Set down exactly the lines from the one containing "Given: Expand the" through the last line of the data below, and no others.

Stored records
============================================================

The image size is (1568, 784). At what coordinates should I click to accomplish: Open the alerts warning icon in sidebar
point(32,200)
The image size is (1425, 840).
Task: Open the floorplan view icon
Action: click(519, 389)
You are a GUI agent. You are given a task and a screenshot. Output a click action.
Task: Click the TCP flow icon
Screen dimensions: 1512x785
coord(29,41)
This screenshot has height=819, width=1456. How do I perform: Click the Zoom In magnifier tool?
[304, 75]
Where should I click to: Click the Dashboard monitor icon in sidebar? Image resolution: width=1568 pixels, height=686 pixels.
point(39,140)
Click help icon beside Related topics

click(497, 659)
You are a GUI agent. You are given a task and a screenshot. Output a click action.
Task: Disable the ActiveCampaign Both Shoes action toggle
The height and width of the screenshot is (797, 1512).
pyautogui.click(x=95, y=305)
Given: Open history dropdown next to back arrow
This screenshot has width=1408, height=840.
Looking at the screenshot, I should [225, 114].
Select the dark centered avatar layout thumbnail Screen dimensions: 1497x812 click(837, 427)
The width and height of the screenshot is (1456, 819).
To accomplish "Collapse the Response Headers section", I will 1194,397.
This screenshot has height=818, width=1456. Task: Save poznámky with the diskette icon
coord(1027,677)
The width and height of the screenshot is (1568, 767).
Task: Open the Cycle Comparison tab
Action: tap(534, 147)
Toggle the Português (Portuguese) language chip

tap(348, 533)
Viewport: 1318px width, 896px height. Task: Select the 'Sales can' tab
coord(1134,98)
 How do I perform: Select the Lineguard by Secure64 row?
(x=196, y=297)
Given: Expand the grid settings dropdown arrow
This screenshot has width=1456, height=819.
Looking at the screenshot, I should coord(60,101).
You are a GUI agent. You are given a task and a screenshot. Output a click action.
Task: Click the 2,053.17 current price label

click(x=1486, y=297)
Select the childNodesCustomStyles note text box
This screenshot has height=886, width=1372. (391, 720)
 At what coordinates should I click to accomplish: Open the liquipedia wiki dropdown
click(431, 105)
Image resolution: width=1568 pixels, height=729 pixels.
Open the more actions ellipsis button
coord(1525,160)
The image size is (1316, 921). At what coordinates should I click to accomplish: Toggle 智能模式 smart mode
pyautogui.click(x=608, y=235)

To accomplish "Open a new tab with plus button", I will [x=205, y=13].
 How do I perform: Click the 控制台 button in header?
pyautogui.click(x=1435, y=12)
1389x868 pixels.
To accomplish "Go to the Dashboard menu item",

============================================================

### ANSWER BOX:
Given: Expand the grid settings dropdown arrow
This screenshot has width=1456, height=819.
Looking at the screenshot, I should coord(60,101).
You are a GUI agent. You are given a task and a screenshot. Output a click action.
Task: Click the 2,053.17 current price label

click(x=1486, y=297)
Select the childNodesCustomStyles note text box
This screenshot has height=886, width=1372. (391, 720)
 At what coordinates should I click to accomplish: Open the liquipedia wiki dropdown
click(431, 105)
Image resolution: width=1568 pixels, height=729 pixels.
Open the more actions ellipsis button
coord(1525,160)
The image size is (1316, 921). At what coordinates should I click to accomplish: Toggle 智能模式 smart mode
pyautogui.click(x=608, y=235)

To accomplish "Open a new tab with plus button", I will [x=205, y=13].
 How do I perform: Click the 控制台 button in header?
pyautogui.click(x=1435, y=12)
1389x868 pixels.
To accomplish "Go to the Dashboard menu item",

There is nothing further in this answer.